In terms of funds, since the beginning of the year, the inflow of funds into the stock market has met with a small peak. Although the continuous inflow of overseas funds has led to a short-term rebound, history shows that capital inflows are difficult to reverse the market trend.
For the allocation of large-scale assets in the next stage, Ping An Assets gives recommendations in the annual investment outlook report, Bond>; Equity>; Commodities.
Ping An Asset believes that the allocation value of bond assets is greater than that of equity assets, but at the same time, the A-share market is constructing the bottom of the history. The positive factors of fundamentals, policies, emotions and funds are gathering. Medium and long term configuration value.
Insurance institutions expect downward pressure on economic stability in the next six months
Not long ago, the China Insurance Asset Management Association issued the "Investment Confidence Survey of the First China Insurance Asset Management Industry in 2019". The results show that the insurance institutions expect the domestic economy to be generally stable in the next six months, or there may be downward pressure; more than half of the institutions believe that the developed economies are not optimistic in the next six months, and the RMB exchange rate pressure is generally controllable; it is expected that the financial market liquidity will be marginally loose in the next six months; It is optimistic about the bond market and favors medium and high-grade credit bonds and financial bonds.
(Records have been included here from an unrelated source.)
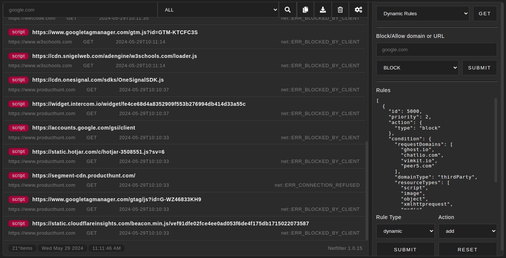Viewport: 506px width, 258px height.
Task: Open the Action dropdown showing add
Action: click(467, 231)
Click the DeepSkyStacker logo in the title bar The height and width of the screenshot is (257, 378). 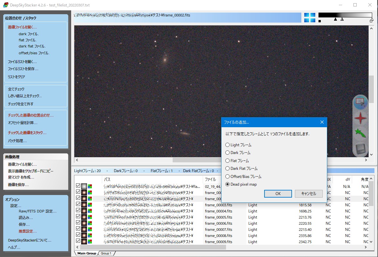5,5
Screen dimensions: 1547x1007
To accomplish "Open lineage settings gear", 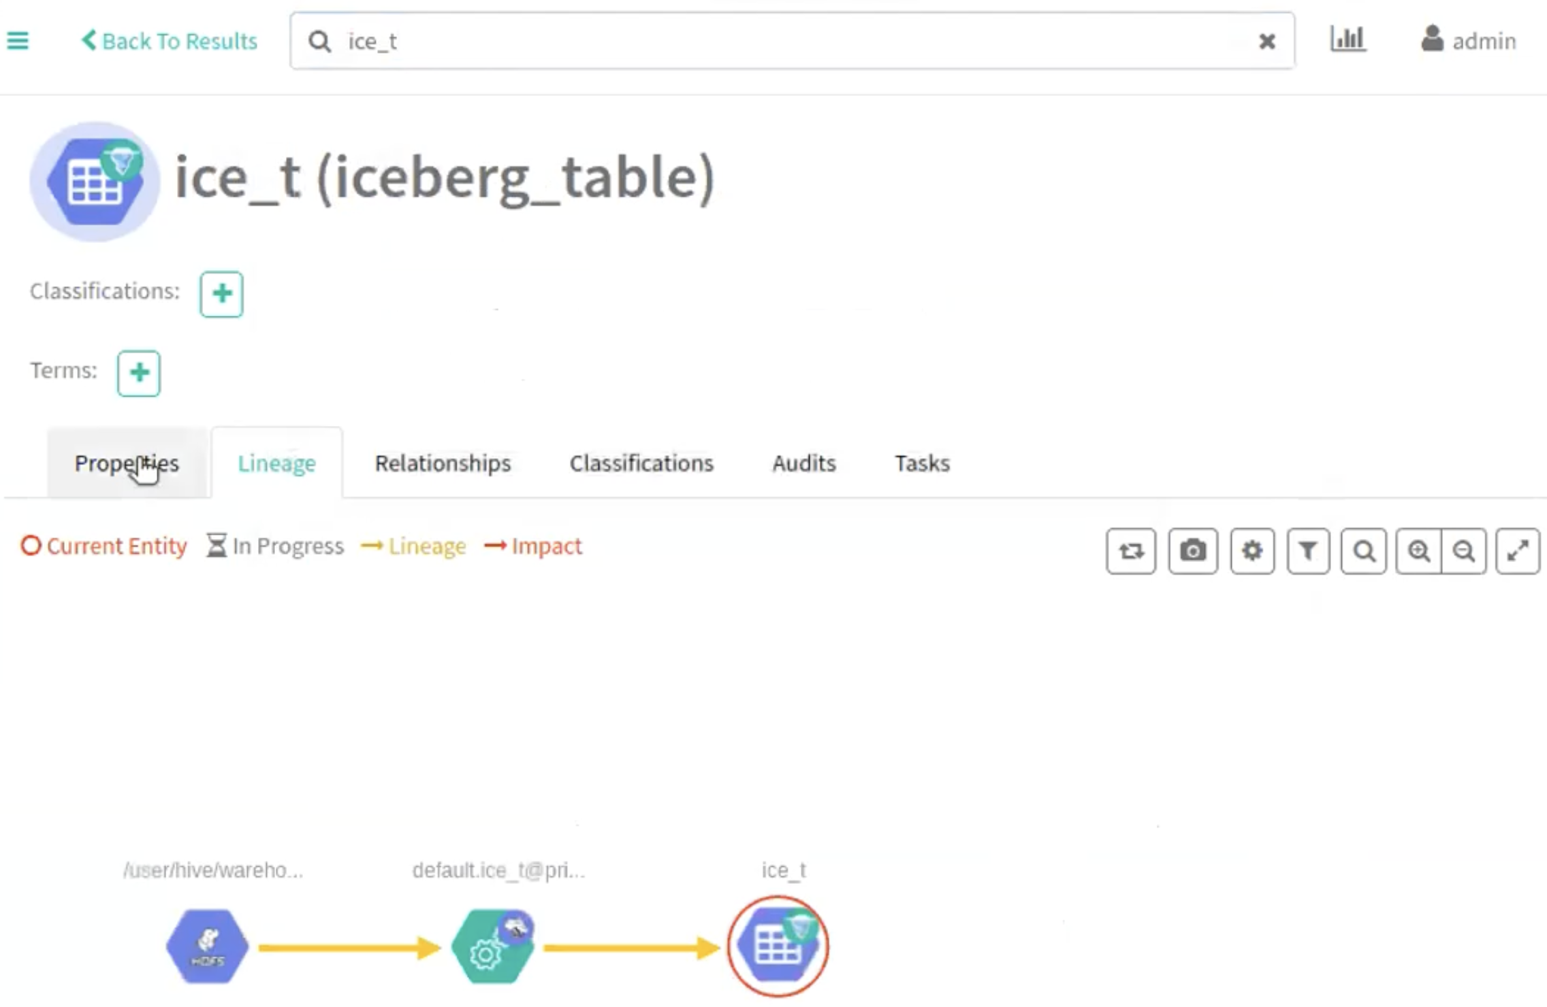I will coord(1252,550).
Yu Pingkang, chief economist of the Yangtze River Pension Insurance and director of the China Chief Economist Forum, said in his comments on the survey results that 2019 will be a year of challenges and opportunities. The external uncertainty faced by China in the social and economic fields has increased. The polarization between the rich and the poor in the United States and European countries has intensified, and the populist trend of thought has spread. Even if trade disputes are alleviated in the short term, they may repeat and deteriorate in the medium and long term. Both the US and European capital markets are likely to undergo further adjustments in the second half of 2019 as the US economy expects a slowdown.
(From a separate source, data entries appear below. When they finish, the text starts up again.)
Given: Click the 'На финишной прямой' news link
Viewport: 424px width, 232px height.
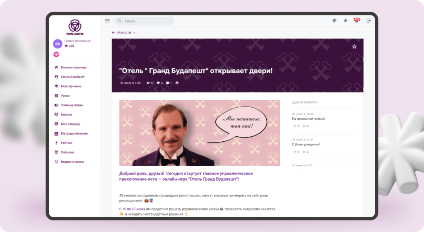Looking at the screenshot, I should [308, 119].
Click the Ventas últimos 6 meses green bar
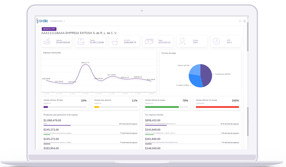Screen dimensions: 286x167 point(162,107)
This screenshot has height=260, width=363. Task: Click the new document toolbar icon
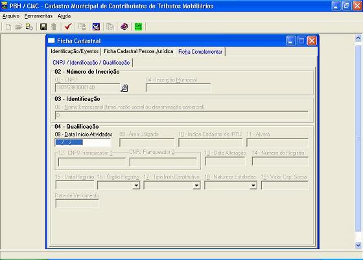[x=8, y=27]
Looking at the domestic market, the economic deleveraging policy has achieved staged results, the industrial structure has undergone significant adjustments, and financial de-leveraging has become more thorough. In the first half of the year, the downward pressure on the economy increased, the growth rate of real estate investment slowed down, infrastructure investment was insufficiently hedged, and the negative pressure of trade disputes began to appear. The transmission channels of monetary policy are not smooth. In the context of financial deleveraging, capital markets, especially primary markets and direct investment, are suppressed.
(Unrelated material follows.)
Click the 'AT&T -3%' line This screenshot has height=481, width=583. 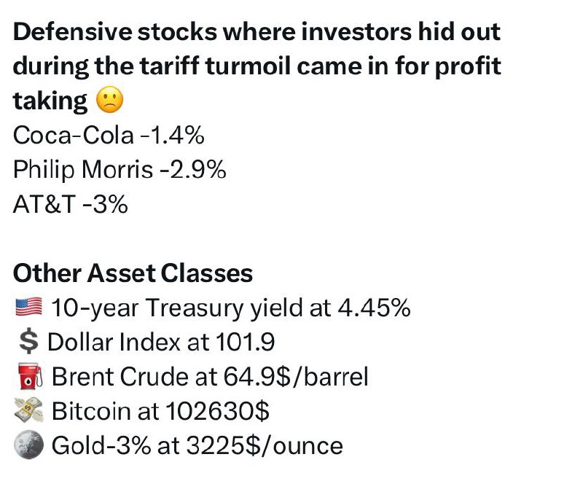point(70,204)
But the challenge is to foster opportunities. Downside pressures may be the driving force behind a series of substantive reform and opening up policies. In the third and fourth quarters, the economy may stabilize in stages, or even rebound slightly. In the Tier 1 capital market, asset prices have significant investment value; the secondary stock market is also in the bottom stage of valuation; the secondary bond market still has opportunities in a relatively loose currency environment. Both the primary and secondary markets will be the spring of long-term investors.